This is the Humble Inquiries series. In this episode, Leslie joins me as my co-host to humbly inquire into Change, Pressure, and Uncertainty – which is one of the most pressing challenges leaders are facing today.
In each episode of Humble Inquiries, we are deliberately going to put ourselves in the uncomfortable space of not knowing the answer and humbly inquiring about these challenges – with the aim to provoke new thoughts, actions, and practices – to help us better serve our coaching clients, and also to help the leader in you navigate the biggest challenges – at life and at work.
Show Notes
- Leslie – “There’s no script for how to manage this”
- Sumit – “Rather than falling back to the old patterns which might have worked pretty well for a different era, for the 21st century, we need a new way of doing business and leading people.”
- Leslie – “You have to be humble to be able to do that with your team, with your whole organization, no matter what your role may be to open up and be a little vulnerable and create that space so that everyone else knows it’s okay.”
- Sumit – ” the first step is to acknowledge what it is and what it is not.”
- Leslie – “Grief happens with any change and ending really. There is no normal, that normal has ended and we all have experienced grief. Some of us are still in it, some of us are moving through it.”
- Leslie – “You have to allow the space and acknowledge what’s happening and still trying to work through it, not just wallowing in it, but giving space for it. And moving ahead. “
- Sumit – “Any emotion is not the problem. The problem is that we block the emotion. We don’t create a space to talk about it, to express it, whether it is with fear or anger or sadness.”

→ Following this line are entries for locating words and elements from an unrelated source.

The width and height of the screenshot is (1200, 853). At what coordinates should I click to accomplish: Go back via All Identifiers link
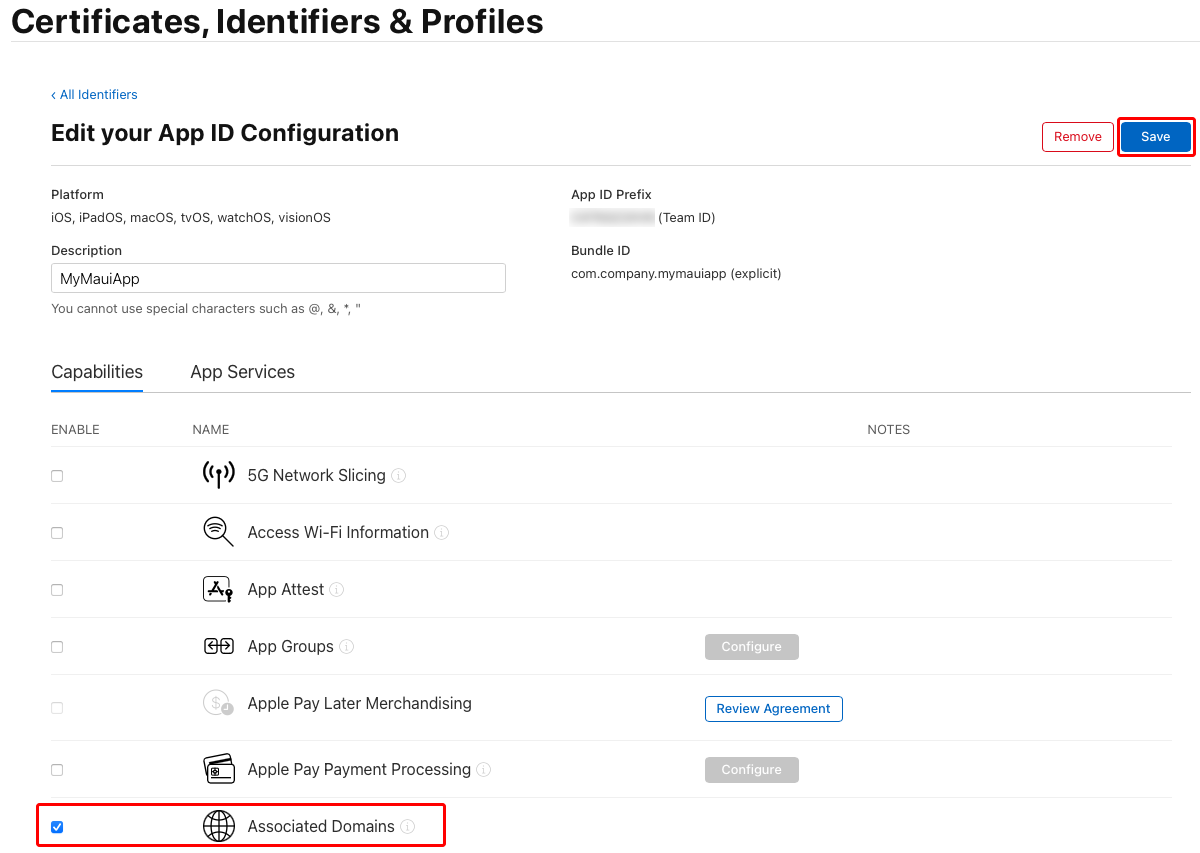pos(94,94)
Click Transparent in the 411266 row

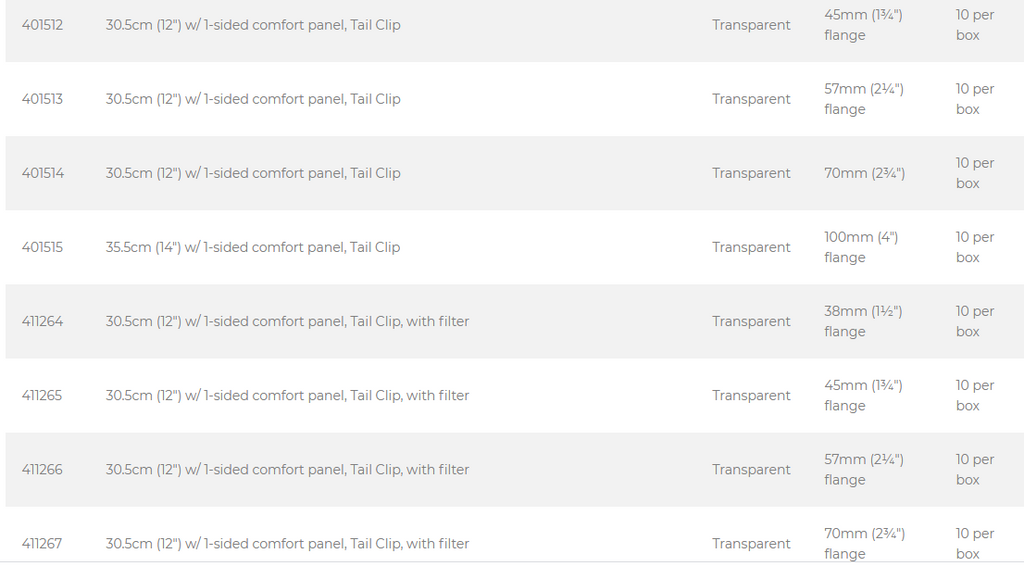pyautogui.click(x=751, y=469)
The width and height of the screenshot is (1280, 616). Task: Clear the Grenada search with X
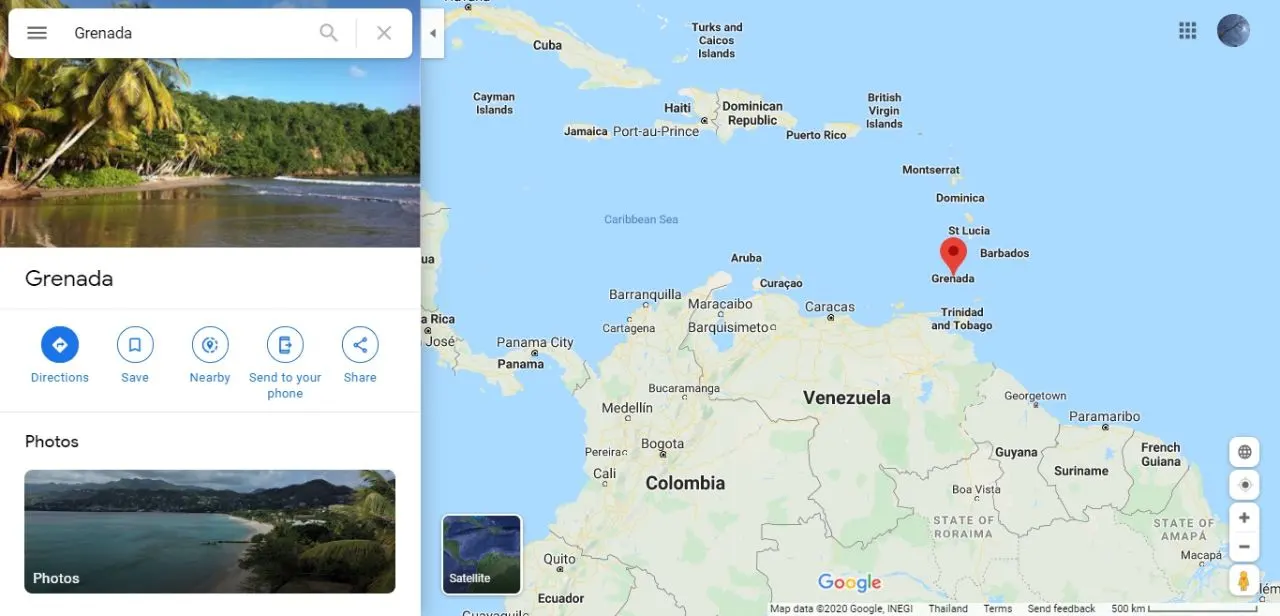pos(384,33)
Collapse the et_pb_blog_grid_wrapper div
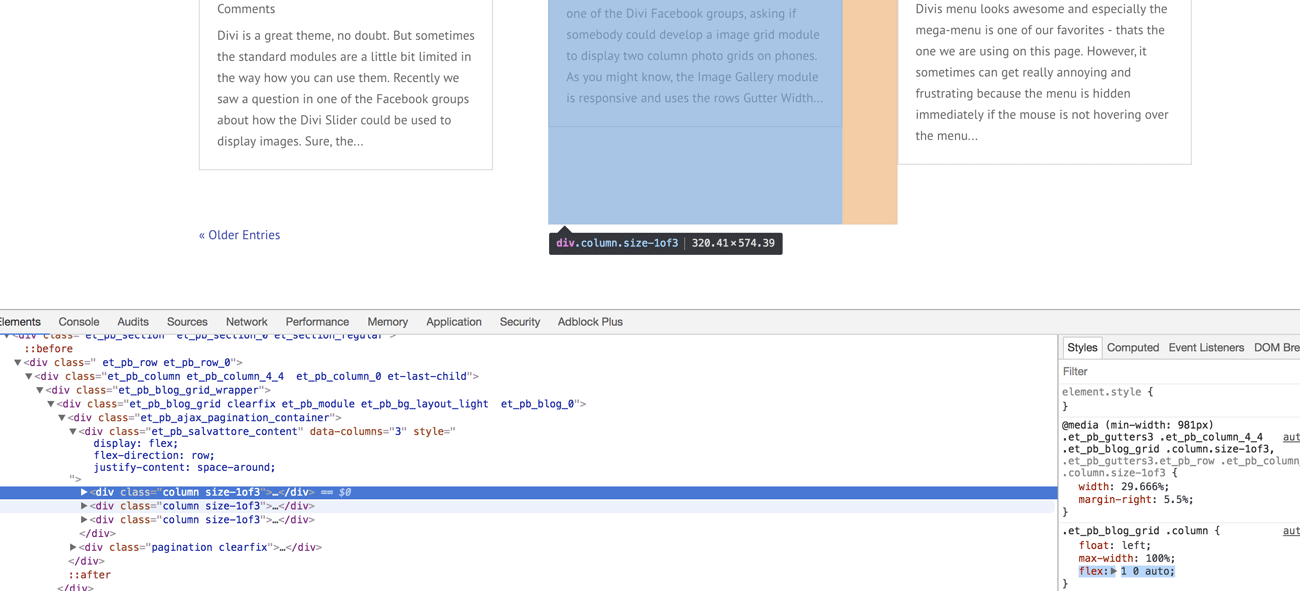 tap(40, 390)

- Sumit – “The key thing here is taking responsibility doesn’t mean that you have to take a burden.”
- Sumit – “These are very small steps, but they can make a huge difference over a period of time. “
- Leslie – “silence is okay. “
As quoted by Edgar Schein in his book Humble Inquiry, an humble inquiry is recognizing that insights most often come from conversations and relationships in which we have learned to listen to each other and have learned to respond appropriately, to make joint sense out of our shared context, rather than arguing with each other into submission.